Although the power conversion efficiency (PCE) of perovskite solar cells (PSCs) has already reached 26.1%, the interfacial nonradiative recombination losses still limit their development. Self-assembled monolayers (SAMs) as promising hole-selective layers (HSLs) in inverted PSCs enable lossless contacts and minimize interfacial recombination. The development of SAMs based on new functional groups is still in urgent demand.
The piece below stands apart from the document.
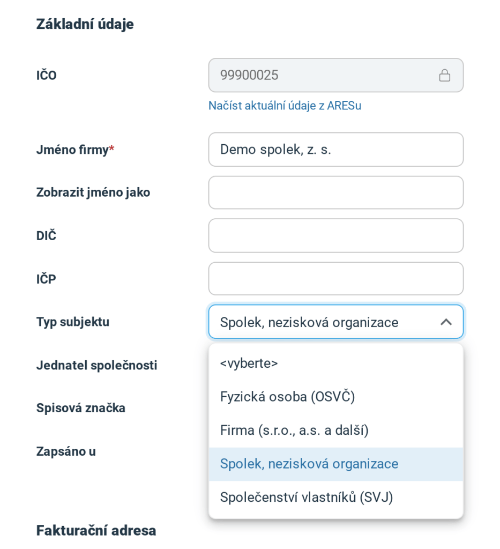Select the <vyberte> option
This screenshot has width=500, height=549.
[x=336, y=363]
Here we present a novel indolo[3,2-b]carbazole-based SAM with an ethylphosphonic acid anchor, namely 2PICz, as an HSL in inverted PSCs. The use of the indolo[3,2-b]carbazole group distinctly improves the surface wettability of the film, which is beneficial for forming high-coverage perovskite films. Besides, 2PICz shows a favorable energy level alignment with perovskite and reduces the trap density of perovskite film. As a result, PSC employing 2PICz shows a PCE of 25.51% (25.28% certified) with an open-circuit voltage of 1.18?V and good storage stability that maintains 98% PCE in a nitrogen atmosphere for 3000?h and over 87% PCE after heating at 65?°C for 2000?h. In addition, a 1-square centimeter cell shows a PCE of 24.17%. The insights obtained from this study will drive the development of novel SAMs for high-performance solar cells.
Introduction
Perovskite solar cells (PSCs) have received great attention and have been rapidly developed with certified power conversion efficiency (PCE) of 26.1% being achieved to date, comparable to those of silicon solar cells.1–6 The simple solution processing, low manufacturing temperature, and compatibility with flexible and tandem devices make inverted PSCs a promising candidate for commercialization.7–10 Therefore, the development of inverted PSCs is beneficial for the commercial application of PSCs. However, the record PCE of single junction PSCs still lags behind the Shockley–Queisser limit. One of the main reasons is that undesirable defect formation occurs on the surface and grain boundaries of the polycrystalline perovskite during the film processing, leading to numerous nonradiative recombination centers adverse to the device efficiency and stability.11,12 Hole-transporting materials (HTMs) play a critical role in inverted PSCs in terms of hole extraction and perovskite crystal growth.13–15 The commercial HTM, poly[bis(4-phenyl)(2,4,6-trimethylphenyl]amine (PTAA), has disadvantages of energy level mismatch, batch-to-batch variability, and poor wettability.16,17 Therefore, tremendous efforts have been undertaken to develop novel HTMs for inverted PSCs as a substitute for PTAA.18–20
Recently, the PCE of inverted PSCs has been rapidly improved by using self-assembled monolayers (SAMs) as hole-selective layers (HSLs).21–23 SAMs also have advantages of facile processability, low cost, and minimal material consumption. SAMs can bond to the surface of a substrate and spontaneously form ultrathin layers. To date, the most popular SAMs employed in inverted PSCs are [2-(9H-carbazol-9-yl)ethyl]phosphonic acid (2PACz),24 [4-(3,6-dimethyl-9H-carbazol-9-yl)butyl]phosphonic acid (Me-4PACz),25 and [2-(3,6-dimethoxy-9H-carbazol-9-yl)ethyl]phosphonic acid (MeO-2PACz).26 Due to less optical interference, the fluorine-doped tin oxide (FTO) substrate was found to have higher photocurrent in replacing indium tin oxide (ITO) substrate for SAMs adsorption in inverted PSCs.27 However, the cluster formation during the adsorption process of SAMs on FTO substrate easily leads to the inhomogeneity of SAM.28 Several strategies, such as utilizing ultrathin oxide layer,29 co-adsorption strategy,28 and thermal evaporation technique,30 have been proposed to solve this problem. Furthermore, the development of novel SAMs with different functional groups is also an important means.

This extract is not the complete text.